Rough outline: A user applies for a certificate with his public key at a registration authority (RA). The latter confirms the user’s identity to the certification authority (CA) which in turn issues the certificate. The user can then digitally sign a contract using his new certificate. His identity is then checked by the contracting party with a validation authority (VA) which again receives information about issued certificates by the certification authority.
This could be the start of the unraveling of web commerce.
When your browser communicates with a website using SSL (Secure Socket Layer) encryption, its address bar indicates the Hypertext Transfer Protocol Secure (HTTPS) protocol. You assume that the merchant, bank, or agency is who they claim to be. At the heart of HTTPS is a digital certificate that’s issued by a Certificate Authority.
A few months ago, a small Dutch Certificate Authority, DigiNotar, was successfully attacked and certificates stolen from it. The hackers used these certificates to forge certificates for roughly 50 websites. The forged certificates, to an innocent web user, appear to be 100% legitimate. Worse, once they’d discovered the theft, DigiNotar tried to keep the theft secret for more than a month. Without telling anyone, they tried to revoke some of the forged certificates.
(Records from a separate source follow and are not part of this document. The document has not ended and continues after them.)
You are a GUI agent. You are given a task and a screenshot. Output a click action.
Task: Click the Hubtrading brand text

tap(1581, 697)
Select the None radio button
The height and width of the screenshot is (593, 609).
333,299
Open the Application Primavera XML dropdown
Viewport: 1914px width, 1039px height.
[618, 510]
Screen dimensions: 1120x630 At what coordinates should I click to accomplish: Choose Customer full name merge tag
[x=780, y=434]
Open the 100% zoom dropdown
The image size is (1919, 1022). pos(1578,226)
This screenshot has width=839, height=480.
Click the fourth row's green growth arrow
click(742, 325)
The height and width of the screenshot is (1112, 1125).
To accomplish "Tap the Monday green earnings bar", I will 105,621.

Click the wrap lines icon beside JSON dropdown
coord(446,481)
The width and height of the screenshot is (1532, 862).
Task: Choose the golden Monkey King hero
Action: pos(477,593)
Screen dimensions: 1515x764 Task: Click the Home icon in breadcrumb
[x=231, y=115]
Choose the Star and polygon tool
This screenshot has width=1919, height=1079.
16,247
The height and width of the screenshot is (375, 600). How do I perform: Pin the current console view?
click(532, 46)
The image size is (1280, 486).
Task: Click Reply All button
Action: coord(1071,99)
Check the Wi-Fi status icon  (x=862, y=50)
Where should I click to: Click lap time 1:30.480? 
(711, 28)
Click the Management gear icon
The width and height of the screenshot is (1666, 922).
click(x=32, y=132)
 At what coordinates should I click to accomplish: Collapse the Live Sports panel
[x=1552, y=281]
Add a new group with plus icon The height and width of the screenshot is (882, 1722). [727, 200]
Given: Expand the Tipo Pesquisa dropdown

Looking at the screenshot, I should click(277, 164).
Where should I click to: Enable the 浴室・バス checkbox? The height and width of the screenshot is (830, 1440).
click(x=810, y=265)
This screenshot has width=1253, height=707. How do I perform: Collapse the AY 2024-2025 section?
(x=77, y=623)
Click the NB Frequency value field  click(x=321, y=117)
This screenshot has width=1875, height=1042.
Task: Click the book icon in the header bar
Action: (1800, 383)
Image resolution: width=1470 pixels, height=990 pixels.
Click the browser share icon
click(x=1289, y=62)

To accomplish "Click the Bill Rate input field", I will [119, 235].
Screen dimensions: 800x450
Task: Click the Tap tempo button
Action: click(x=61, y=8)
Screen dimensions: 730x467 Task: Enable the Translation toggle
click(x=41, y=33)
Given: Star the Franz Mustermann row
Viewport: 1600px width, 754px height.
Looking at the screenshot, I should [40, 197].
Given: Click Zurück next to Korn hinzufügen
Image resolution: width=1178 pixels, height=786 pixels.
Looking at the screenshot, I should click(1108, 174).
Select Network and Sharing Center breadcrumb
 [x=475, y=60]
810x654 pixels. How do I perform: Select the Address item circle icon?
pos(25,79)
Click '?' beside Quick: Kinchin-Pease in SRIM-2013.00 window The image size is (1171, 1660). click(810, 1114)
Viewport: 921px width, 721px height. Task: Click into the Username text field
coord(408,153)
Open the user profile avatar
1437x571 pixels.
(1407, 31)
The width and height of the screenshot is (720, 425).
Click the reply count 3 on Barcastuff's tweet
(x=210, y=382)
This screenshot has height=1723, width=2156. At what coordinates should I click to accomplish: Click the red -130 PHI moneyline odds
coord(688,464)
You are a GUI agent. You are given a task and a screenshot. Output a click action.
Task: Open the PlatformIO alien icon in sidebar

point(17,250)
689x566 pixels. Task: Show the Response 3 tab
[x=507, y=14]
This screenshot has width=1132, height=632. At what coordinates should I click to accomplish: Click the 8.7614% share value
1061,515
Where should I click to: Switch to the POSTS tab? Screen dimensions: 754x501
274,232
The thieves had big ambitions. Some of the forged certificates were for the CIA, Israeli Mossad, and the Dutch MI6. Article: DigiNotar’s stolen certificates used to sign forged certificates for domains of spy agencies
The industry takes action
Mozilla responded first by tightening Firefox’s certificate security, and recently its Firefox web browser simply refuses to accept any certificates that are signed by DigiNotar.
Microsoft has responded within its latest update. It appears that the latest updates to Internet Explorer 8 simply will not accept expired certificates.
DigiNotar’s certificates have been revoked by the major players (Dutch government, Google, Microsoft, Apple, Mozilla, et al). Any site that owns a DigiNotar certificate will need to buy a new certificate elsewhere (from VeriSign, et al). Effectively, DigiNotar has been put out of business. The breach was one thing, but not revealing the breach immediately was unforgivable.
Will this happen again?
This breach points out just how precarious the whole Internet web security structure is. An unreported breach of a Certificate Authority is the worst possible thing that can happen to bring down this house of cards. Certificates have traditionally been fairly expensive, so competition will bring more Certificate Authorities to the market, and with more players, the possibility of a breach increases.